15. Bangkok, Thailand
> Population (2021): 10.72 million
Bangkok was built on a bed of soft clay stretching over swampland, so has been sinking gradually for much of its history. Last year, scientists announced that portions of the city were now as much as a meter (3.28 feet) lower than they were originally. Some sources predict that Bangkok will be totally submerged by 2200.
14. Lima, Peru
> Population (2021): 10.88 million
In 2012, the Peruvian Navy’s oceanography department warned that significant stretches of the coastline around Lima could be rendered uninhabitable by rising seas and eroding beaches by 2092. Another consequence of global warming for Lima to worry about is the melting of tropical glaciers in the nearby Cordillera Blanca region, which supply hydroelectric power and drinking water to the Peruvian capital.
13. Jakarta, Indonesia
> Population (2021): 10.92 million
The Indonesian capital is threatened not only by rising seas but by sinking land, as groundwater is pumped out of the aquifers beneath the city. Because of the environmental threat to Jakarta, the country’s president, Joko Widodo, is promoting a controversial and as yet unfunded plan to move the capital to a new location on the island of Borneo.
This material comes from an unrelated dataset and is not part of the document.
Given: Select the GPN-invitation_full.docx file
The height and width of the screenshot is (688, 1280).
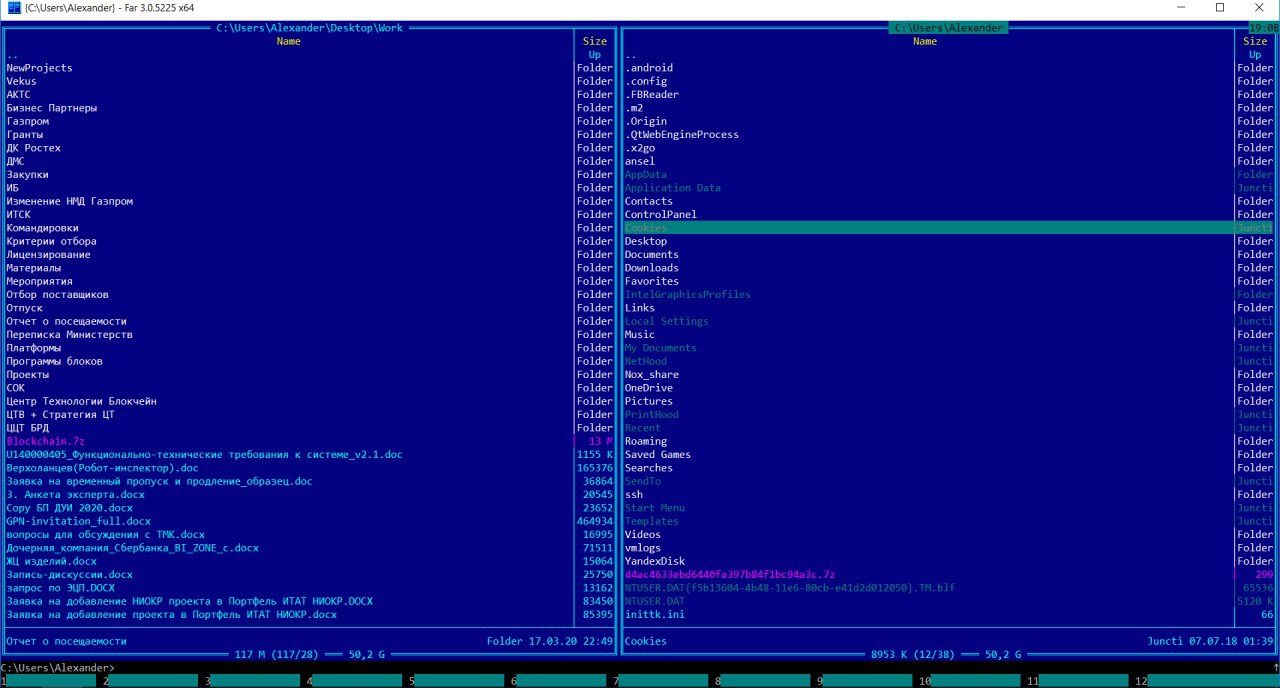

12. Chennai (Madras), India
> Population (2021): 11.24 million
Formerly known as Madras, this city is the sixth-most populous in India. Last year, a study by the nation’s National Centre for Coastal Research predicted that any property within 100 meters (about 109 yards) of Chennai’s coastline will be permanently inundated by 2025 if sea level rise continues at its current rate. By 2100, the study added, waters could reach a full kilometer (over six-tenths of a mile) from the seaside.
11. Shenzhen, China
> Population (2021): 12.59 million
This one-time small fishing village in the Pearl River Delta is now a major tech hub with a population that may greatly exceed the official figure due to unregistered migrants, commuters, and short-term residents. Buffeted by super-typhoons and subject to surges from the South China Sea, the city “does not have the knowledge and resources, and is far from getting ready to react to the threats of sea level rise and other climate-induced changes at the scale being forecasted by scientists,” according to a 2019 paper from the Fábos Conference on Landscape and Greenway Planning.